How to Save the MBA: Teach Students to Think Like Designers
A response to the criticisms lobbed at MBA programs for producing flawed business leaders has been for programs to ramp up their ethics offerings. But according to Roger Martin, head of Canada's Rotman School of Management, what future business leaders really need is an education in multiple fields, including design.
In Martin's new book The Design of Business: Why Design Thinking is the Next Competitive Advantage, he argues that MBA programs focused solely on analytical thinking have made business managers lose their creative and intuitive sides. A blend of "design thinking" and analysis, Martin argues, could help MBA grads emerge as more complete managers.
So how can you integrate design thinking if you're already in the business world? Fast Company blogger Dev Patnaik recently participated in a lecture with Martin, and shared a few tips from their conversation:
- 1. Think of yourself as a designer when working out business strategies: Coming up with business strategies should emphasize possibilities over existing information and frameworks. Patnaik writes, "You can't analyze your way to real strategy. You have to create it from data, guts, empathy, creativity and a little thin air."
- 2. Make your leadership style a blend of analysis and intuition: Patnaik brings up the often-cited Steve Jobs to illustrate this point. While Jobs' intuition has produced great innovations like the iPod, his lack of business analysis has led to flops like the Power Mac G4 Cube. Business leaders need to work on developing both skills.
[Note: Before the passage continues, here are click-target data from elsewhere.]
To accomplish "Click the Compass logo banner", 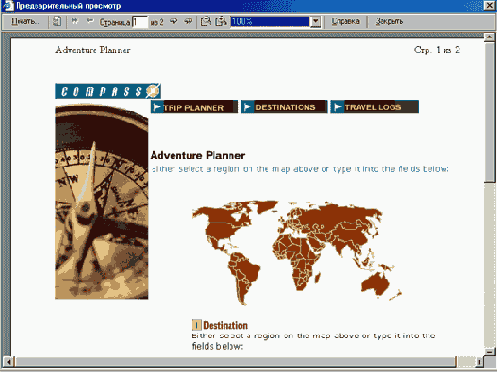I will [x=108, y=91].
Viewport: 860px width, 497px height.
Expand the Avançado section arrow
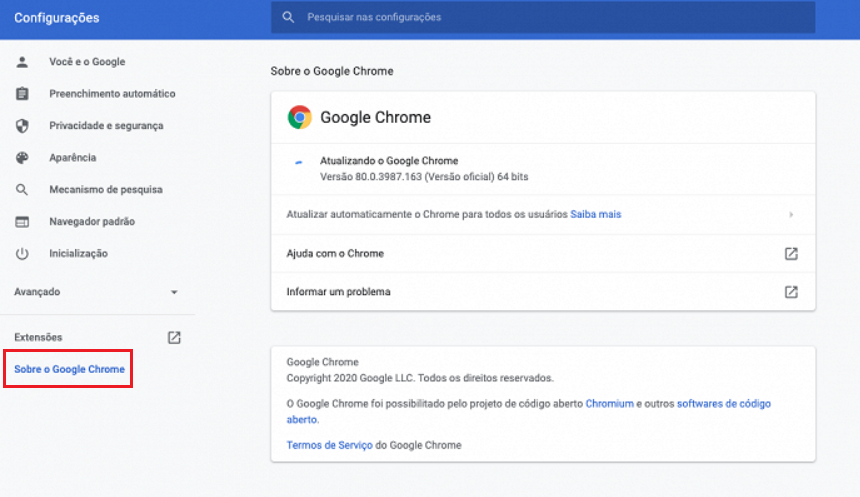point(174,292)
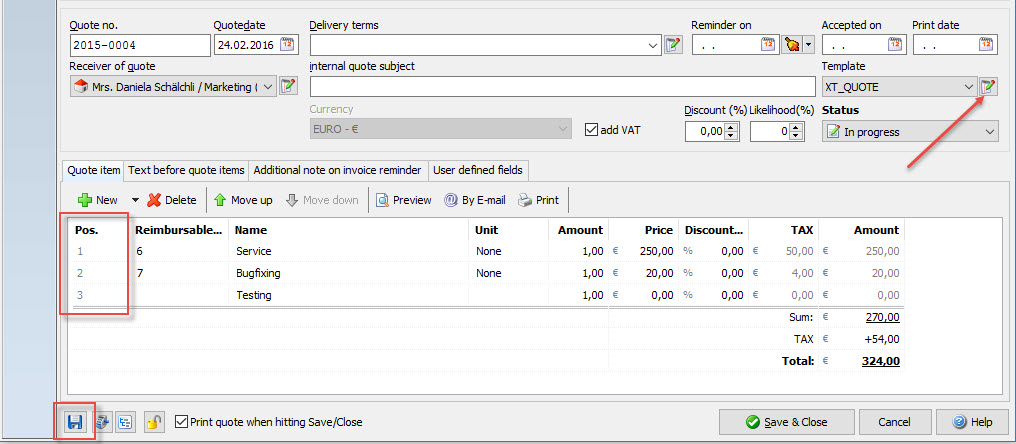Click the internal quote subject text field
The image size is (1016, 444).
[562, 87]
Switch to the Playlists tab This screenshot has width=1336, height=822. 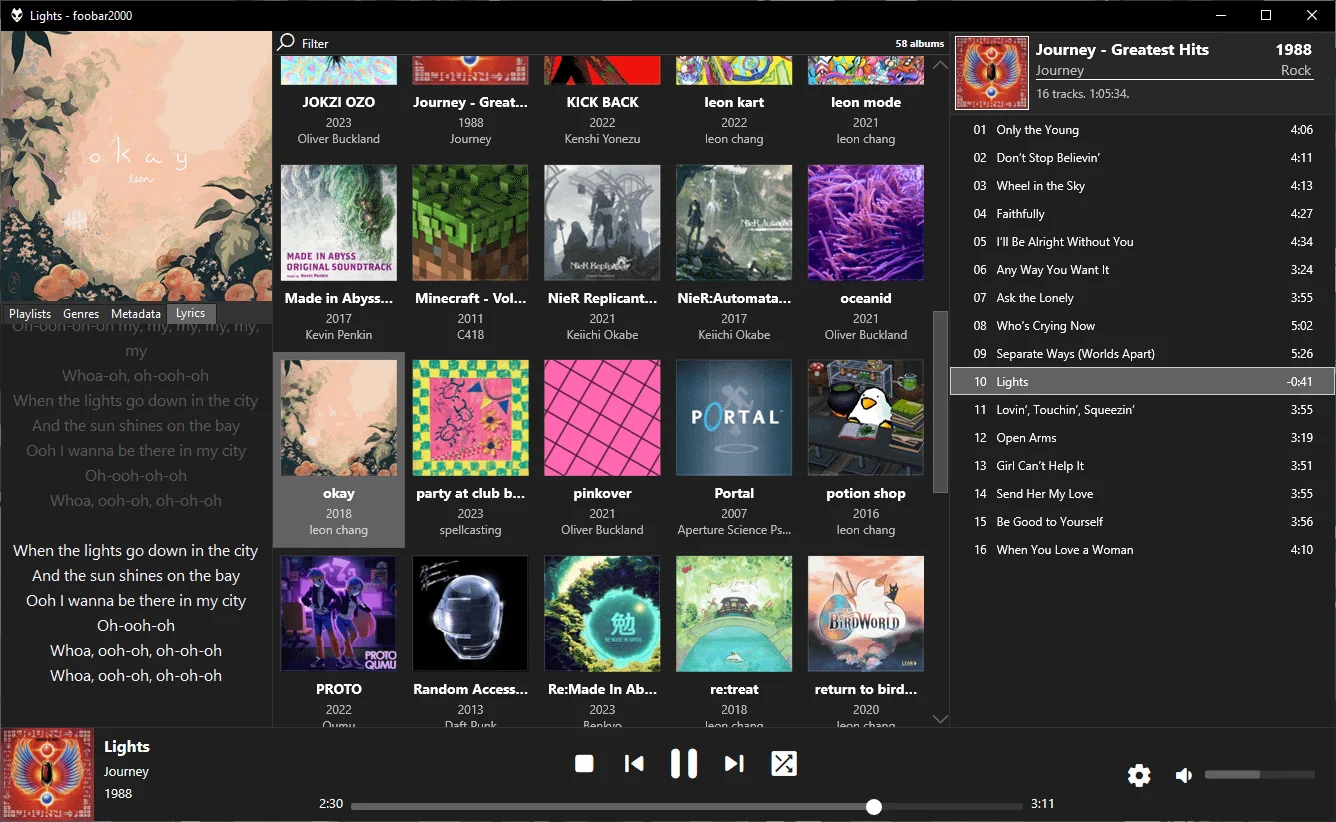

- 3. Throw out your templates: True "design thinking" happens when managers try to solve a problem or create a product that hasn't been seen in any form. However, Patnaik writes, "Most people, whatever their background, are more comfortable reapplying a formula that has worked in the past than at generating new possibilities. They just try to use a template from an existing success, which is the chief reason we see so many copycat products and copycat strategies."